Prepare priors and scores

prepare_priors_and_scores() creates the priors and the scores for each grid cell. For convenience, the function will always create data tables with priors and scores even though only one is needed because the user only wants to run min_entropy, which requires the priors, or max_score, which requires the scores. In this way, the user can easily test different algorithms, without going through the data pre-processing steps.

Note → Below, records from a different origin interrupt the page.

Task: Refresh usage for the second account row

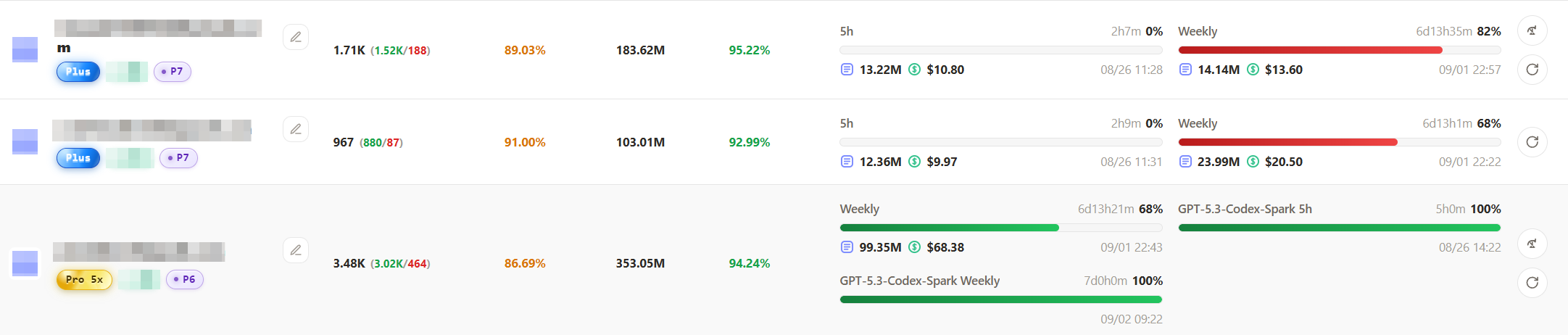Action: 1532,142
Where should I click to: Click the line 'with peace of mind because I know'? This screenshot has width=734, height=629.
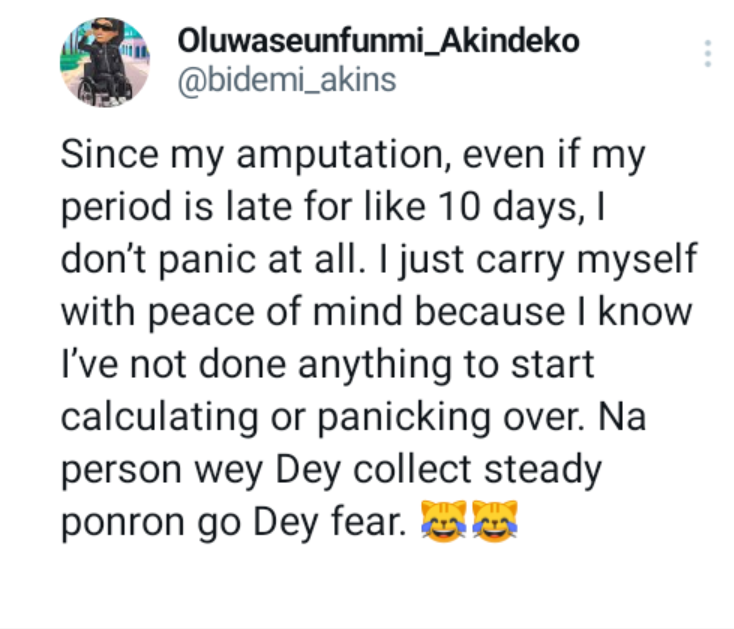[376, 311]
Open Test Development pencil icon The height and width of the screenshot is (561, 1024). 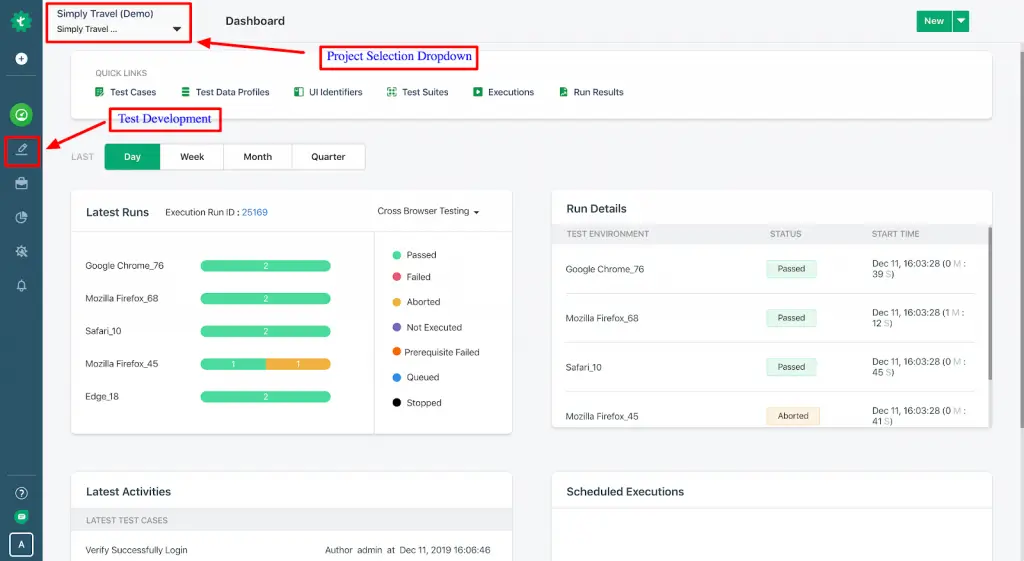coord(21,150)
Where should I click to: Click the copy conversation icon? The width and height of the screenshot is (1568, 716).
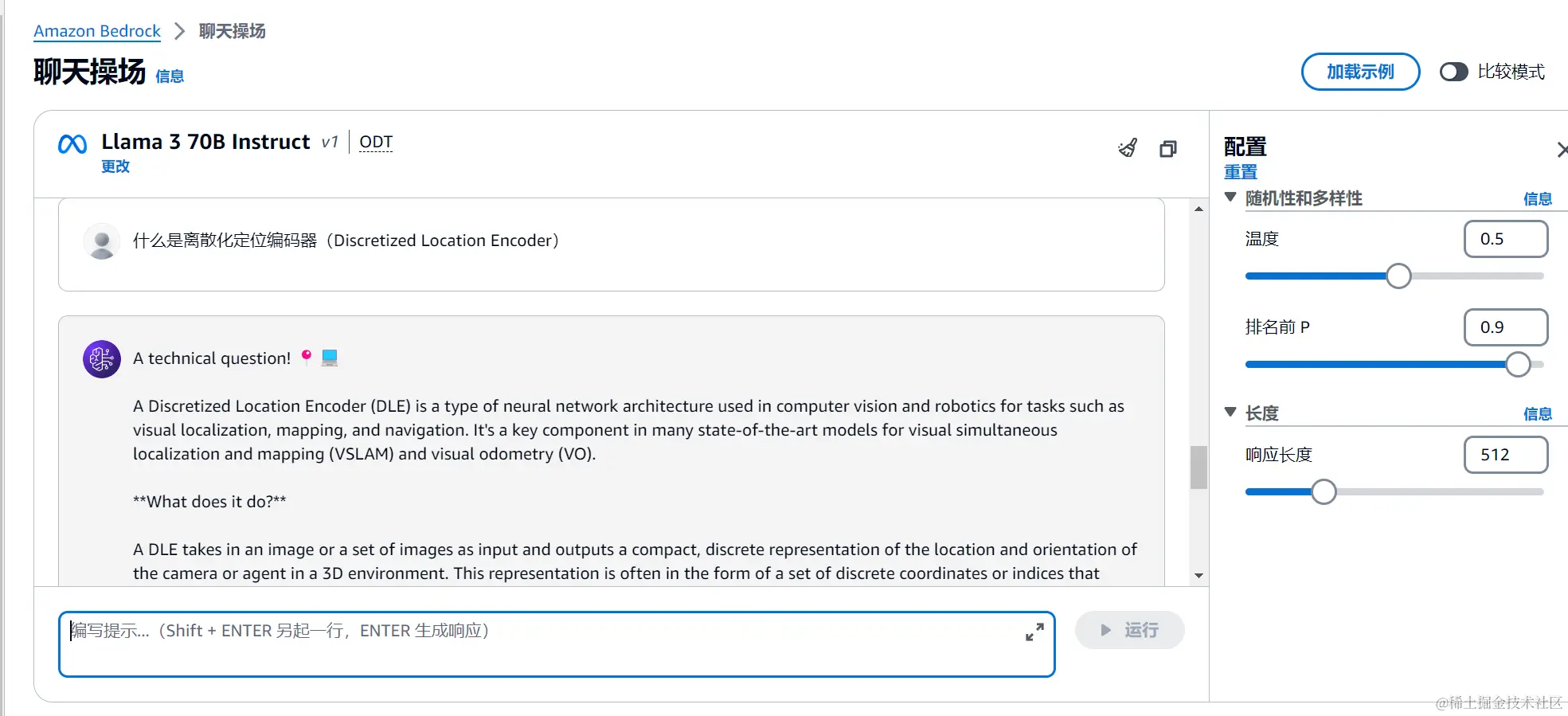pyautogui.click(x=1168, y=149)
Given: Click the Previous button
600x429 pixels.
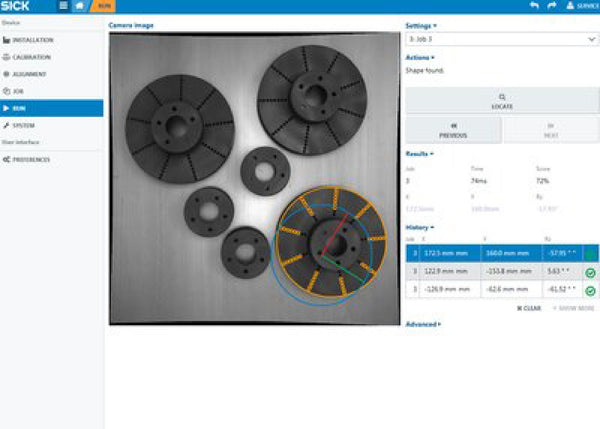Looking at the screenshot, I should point(453,129).
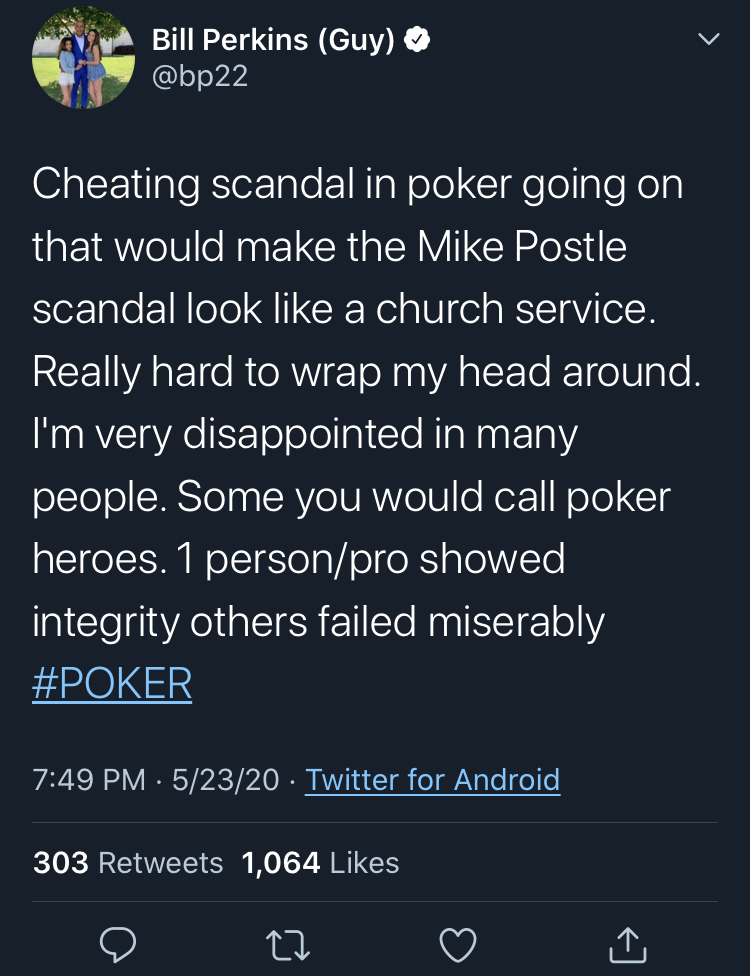Like the tweet with heart icon

(458, 943)
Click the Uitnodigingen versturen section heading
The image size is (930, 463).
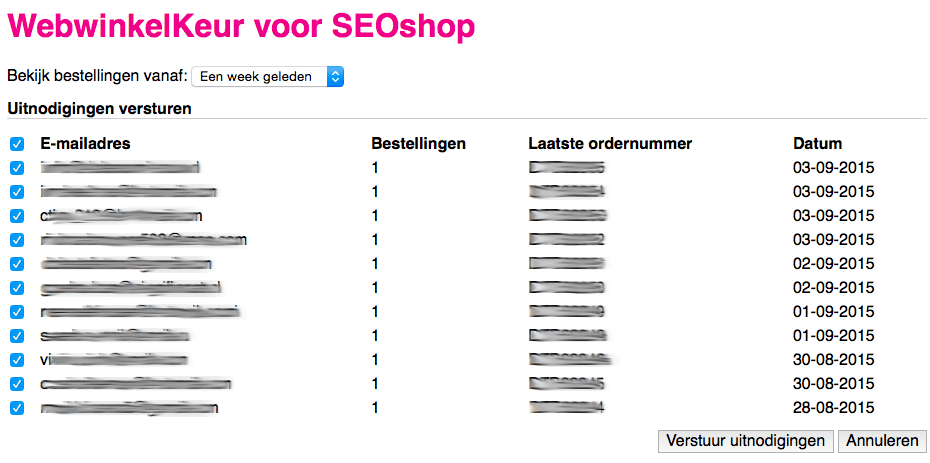[100, 107]
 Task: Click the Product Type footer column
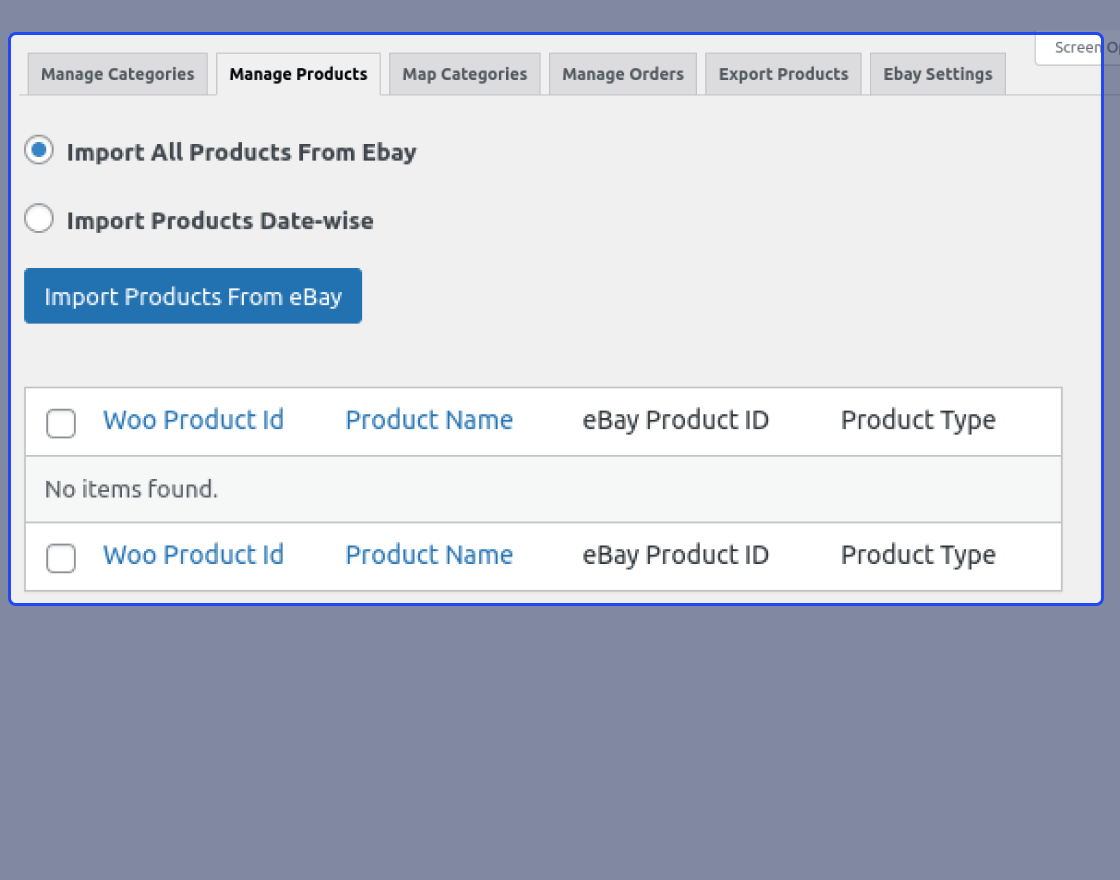click(x=917, y=555)
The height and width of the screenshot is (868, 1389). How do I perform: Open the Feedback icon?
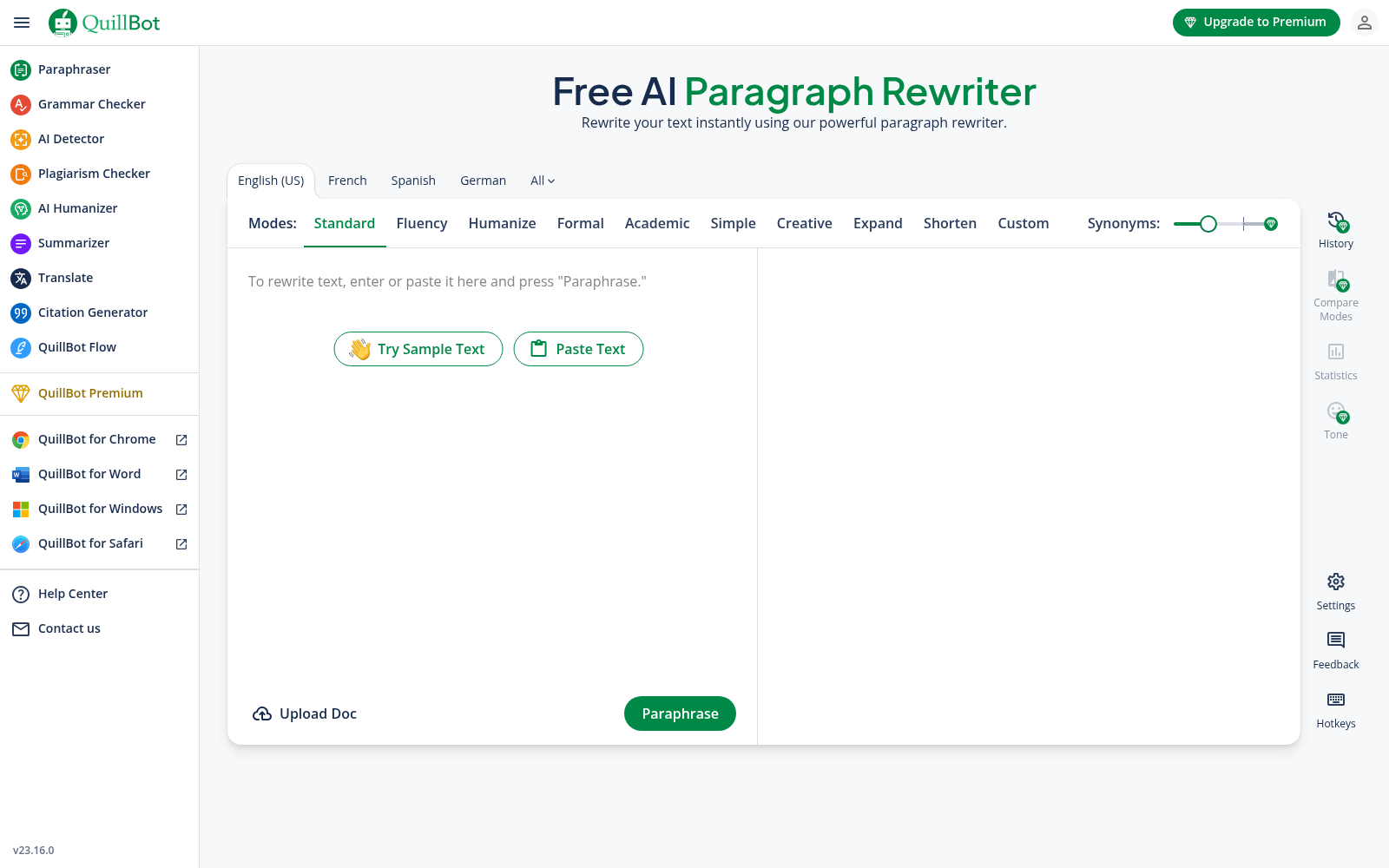(1335, 641)
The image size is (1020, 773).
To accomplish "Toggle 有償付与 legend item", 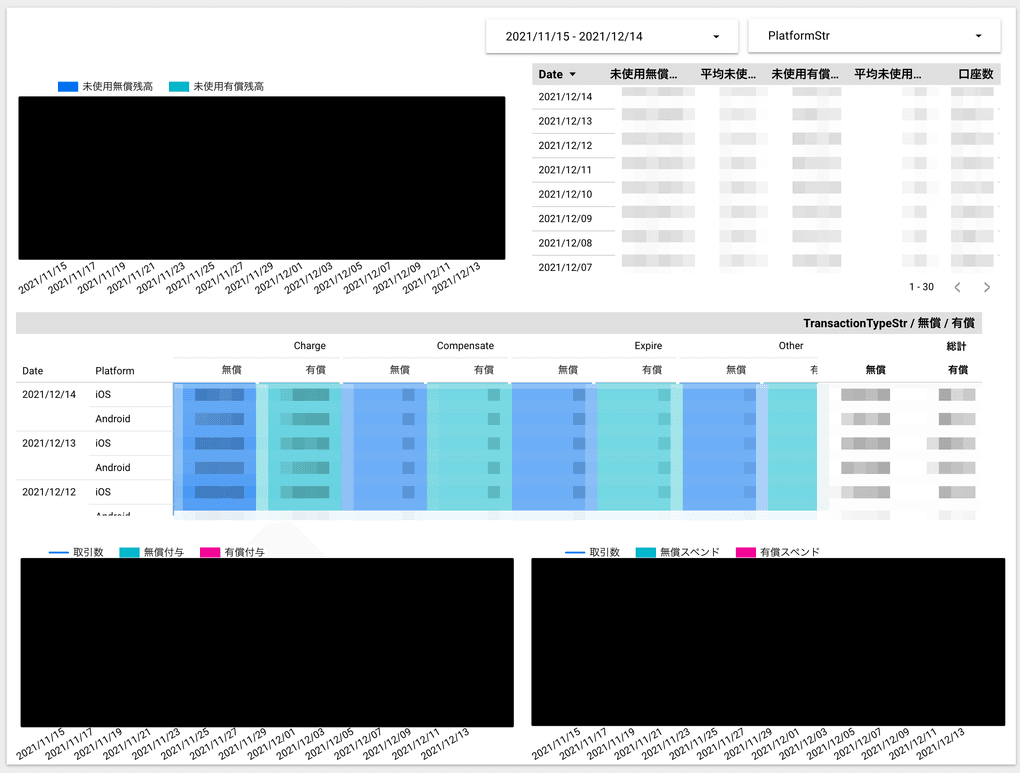I will point(233,552).
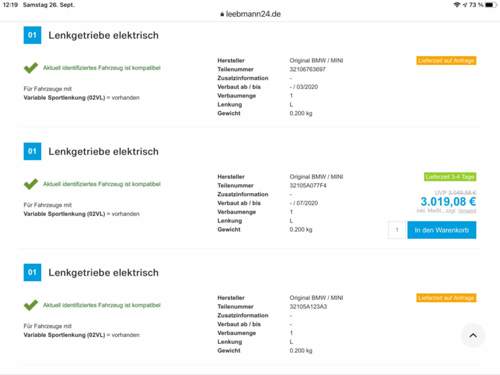Click first orange Lieferzeit auf Anfrage badge
The height and width of the screenshot is (375, 500).
click(446, 61)
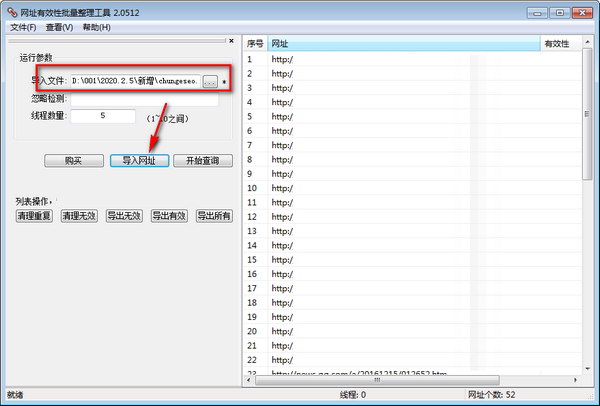
Task: Export all URLs with 导出所有
Action: click(x=214, y=215)
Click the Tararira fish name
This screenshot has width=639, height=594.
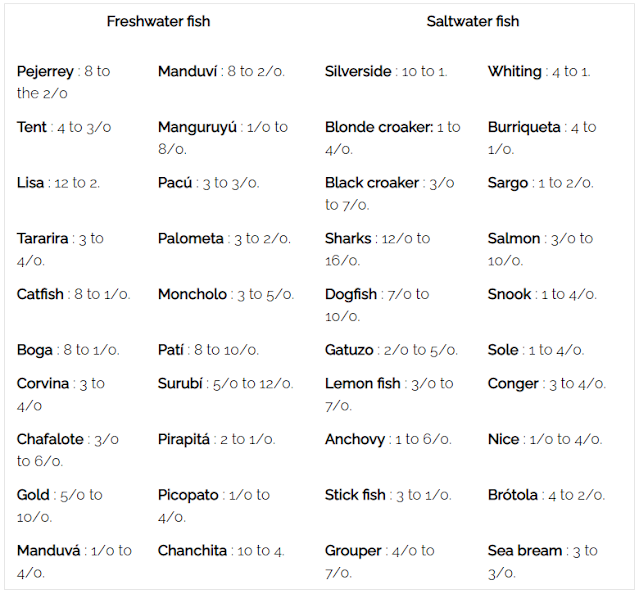click(42, 238)
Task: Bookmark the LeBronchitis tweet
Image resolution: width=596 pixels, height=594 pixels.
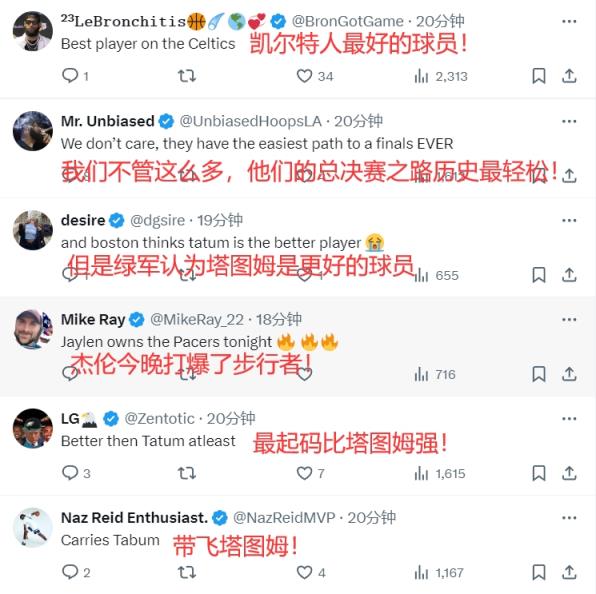Action: pyautogui.click(x=539, y=76)
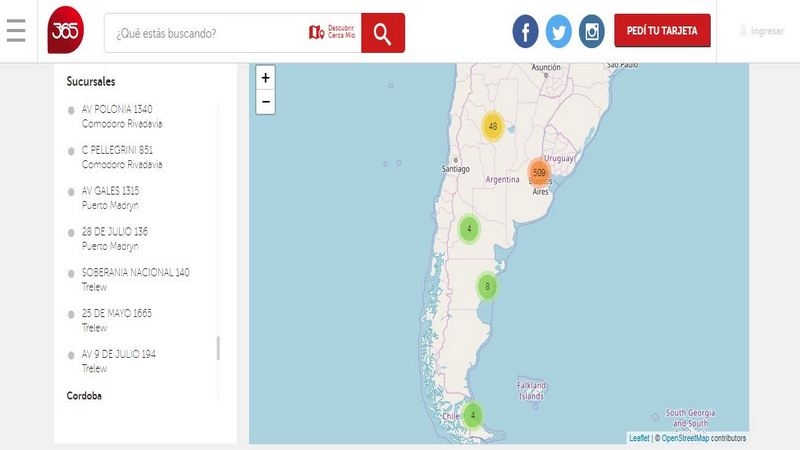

Note that the function might take some time to run as it implements three consecutive processes. First, the biophysical suitability and potential yield maps for all production system and crop combinations are loaded and only grid cells that overlap with the cropland extent from the previous step are selected, after which all data is merged into one table and saved. This process also checks if the maps do not only contain zero values and, where needed, replaces the map by a substitute crop. This is important because it occasionally happens that the biophysical suitability and potential yield maps indicate zero suitability for a specific crop although the statistics suggest the crop is produced in the country. If we would not correct for this, most scores and priors for this crop would be zero, resulting in an ‘uninformed’ allocation of the crop, meaning it can be placed anywhere as long as the the constraints are satisfied and the objective function (minimization of cross-entropy or maximization of fitness score) is optimized. In case all the substitute crops have zero values, a warning is issued. We prepared a list of substitute crops that is stored in the mappings/ file. You can modify the list to add other substitute crops if you think these are more appropriate. The only requirement is that selected crop must be in the list of SPAM crops that is stored in mappings/crop.csv. The second and third process create data files with the priors and scores using the biophysical suitability and potential yield, among others, as input data.

Combine inputs

Finally, all the inputs, including the harmonized cropland extent, irrigated area extent and statistics, and the priors/scores are combined in one GAMS gdx file, which is used as input to solve the downscaling algorithm in GAMS. The file contains a number of sets and parameter tables that define the model. Sets describe the dimensions of the model, while parameters contain the data along these dimensions. As part of the process to combine all the inputs, and if relevant, artificial administrative units are created that represent the combination of all administrative units per crop for which subnational statistics are missing. These units are added to the list of administrative units from the subnational statistics. The names of these units, stored in the adm_area parameter table, start with the name of the lower level administrative unit which nests the units with missing data, followed by ART and the level for which data is missing and ending with the crop for which data is not available.